▼▼▼

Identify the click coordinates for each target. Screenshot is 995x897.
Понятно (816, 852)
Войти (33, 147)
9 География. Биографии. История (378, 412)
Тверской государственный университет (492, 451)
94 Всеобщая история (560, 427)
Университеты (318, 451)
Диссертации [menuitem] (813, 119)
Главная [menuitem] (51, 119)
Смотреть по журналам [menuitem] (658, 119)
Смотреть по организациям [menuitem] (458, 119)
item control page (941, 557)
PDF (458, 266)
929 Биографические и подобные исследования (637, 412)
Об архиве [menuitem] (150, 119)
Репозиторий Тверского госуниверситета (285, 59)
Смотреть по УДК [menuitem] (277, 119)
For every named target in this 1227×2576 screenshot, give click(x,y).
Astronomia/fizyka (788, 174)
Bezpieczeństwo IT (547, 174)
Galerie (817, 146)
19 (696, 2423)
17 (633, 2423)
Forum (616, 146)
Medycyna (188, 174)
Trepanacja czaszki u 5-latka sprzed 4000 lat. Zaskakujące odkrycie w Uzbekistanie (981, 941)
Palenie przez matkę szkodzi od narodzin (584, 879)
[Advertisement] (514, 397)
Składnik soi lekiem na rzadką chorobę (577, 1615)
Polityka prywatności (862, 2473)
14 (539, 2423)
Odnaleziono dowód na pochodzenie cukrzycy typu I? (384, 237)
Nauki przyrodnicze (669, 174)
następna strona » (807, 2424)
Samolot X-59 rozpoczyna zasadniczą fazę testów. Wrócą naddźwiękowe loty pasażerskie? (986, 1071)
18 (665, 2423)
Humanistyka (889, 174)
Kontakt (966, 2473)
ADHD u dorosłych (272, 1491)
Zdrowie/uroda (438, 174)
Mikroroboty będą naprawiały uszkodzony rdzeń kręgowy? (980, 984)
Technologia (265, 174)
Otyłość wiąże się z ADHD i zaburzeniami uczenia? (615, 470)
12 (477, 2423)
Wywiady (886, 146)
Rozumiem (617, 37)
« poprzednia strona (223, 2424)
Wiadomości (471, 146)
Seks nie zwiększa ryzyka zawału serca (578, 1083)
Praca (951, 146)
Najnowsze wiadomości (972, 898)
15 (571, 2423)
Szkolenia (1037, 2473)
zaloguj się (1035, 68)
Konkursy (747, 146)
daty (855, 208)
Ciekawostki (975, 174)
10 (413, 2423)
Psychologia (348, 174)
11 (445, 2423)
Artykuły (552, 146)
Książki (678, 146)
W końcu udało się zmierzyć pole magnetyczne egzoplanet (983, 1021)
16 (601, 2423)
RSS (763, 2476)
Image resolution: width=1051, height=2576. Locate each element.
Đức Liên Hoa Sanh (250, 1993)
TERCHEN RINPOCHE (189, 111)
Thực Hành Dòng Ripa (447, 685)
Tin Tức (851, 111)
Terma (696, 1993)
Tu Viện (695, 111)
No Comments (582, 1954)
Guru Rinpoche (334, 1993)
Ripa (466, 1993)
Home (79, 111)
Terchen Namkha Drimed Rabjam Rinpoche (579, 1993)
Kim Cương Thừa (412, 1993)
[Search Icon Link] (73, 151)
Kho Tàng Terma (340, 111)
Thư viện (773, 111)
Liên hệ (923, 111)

▲▲▲

• _What is required_
Return every line above word for word, in the same order, from the first to the last.

• _Problem solution_
Identify the click coordinates for each target. Screenshot is 995x897.
Понятно (816, 852)
Войти (33, 147)
9 География. Биографии. История (378, 412)
Тверской государственный университет (492, 451)
94 Всеобщая история (560, 427)
Университеты (318, 451)
Диссертации [menuitem] (813, 119)
Главная [menuitem] (51, 119)
Смотреть по журналам [menuitem] (658, 119)
Смотреть по организациям [menuitem] (458, 119)
item control page (941, 557)
PDF (458, 266)
929 Биографические и подобные исследования (637, 412)
Об архиве [menuitem] (150, 119)
Репозиторий Тверского госуниверситета (285, 59)
Смотреть по УДК [menuitem] (277, 119)
For every named target in this 1227×2576 screenshot, give click(x,y).
Astronomia/fizyka (788, 174)
Bezpieczeństwo IT (547, 174)
Galerie (817, 146)
19 (696, 2423)
17 (633, 2423)
Forum (616, 146)
Medycyna (188, 174)
Trepanacja czaszki u 5-latka sprzed 4000 lat. Zaskakujące odkrycie w Uzbekistanie (981, 941)
Palenie przez matkę szkodzi od narodzin (584, 879)
[Advertisement] (514, 397)
Składnik soi lekiem na rzadką chorobę (577, 1615)
Polityka prywatności (862, 2473)
14 (539, 2423)
Odnaleziono dowód na pochodzenie cukrzycy typu I? (384, 237)
Nauki przyrodnicze (669, 174)
następna strona » (807, 2424)
Samolot X-59 rozpoczyna zasadniczą fazę testów. Wrócą naddźwiękowe loty pasażerskie? (986, 1071)
18 (665, 2423)
Humanistyka (889, 174)
Kontakt (966, 2473)
ADHD u dorosłych (272, 1491)
Zdrowie/uroda (438, 174)
Mikroroboty będą naprawiały uszkodzony rdzeń kręgowy? (980, 984)
Technologia (265, 174)
Otyłość wiąże się z ADHD i zaburzeniami uczenia? (615, 470)
12 (477, 2423)
Wywiady (886, 146)
Rozumiem (617, 37)
« poprzednia strona (223, 2424)
Wiadomości (471, 146)
Seks nie zwiększa ryzyka zawału serca (578, 1083)
Praca (951, 146)
Najnowsze wiadomości (972, 898)
15 (571, 2423)
Szkolenia (1037, 2473)
zaloguj się (1035, 68)
Konkursy (747, 146)
daty (855, 208)
Ciekawostki (975, 174)
10 (413, 2423)
Psychologia (348, 174)
11 (445, 2423)
Artykuły (552, 146)
Książki (678, 146)
W końcu udało się zmierzyć pole magnetyczne egzoplanet (983, 1021)
16 (601, 2423)
RSS (763, 2476)
Image resolution: width=1051, height=2576. Locate each element.
Đức Liên Hoa Sanh (250, 1993)
TERCHEN RINPOCHE (189, 111)
Thực Hành Dòng Ripa (447, 685)
Tin Tức (851, 111)
Terma (696, 1993)
Tu Viện (695, 111)
No Comments (582, 1954)
Guru Rinpoche (334, 1993)
Ripa (466, 1993)
Home (79, 111)
Terchen Namkha Drimed Rabjam Rinpoche (579, 1993)
Kim Cương Thừa (412, 1993)
[Search Icon Link] (73, 151)
Kho Tàng Terma (340, 111)
Thư viện (773, 111)
Liên hệ (923, 111)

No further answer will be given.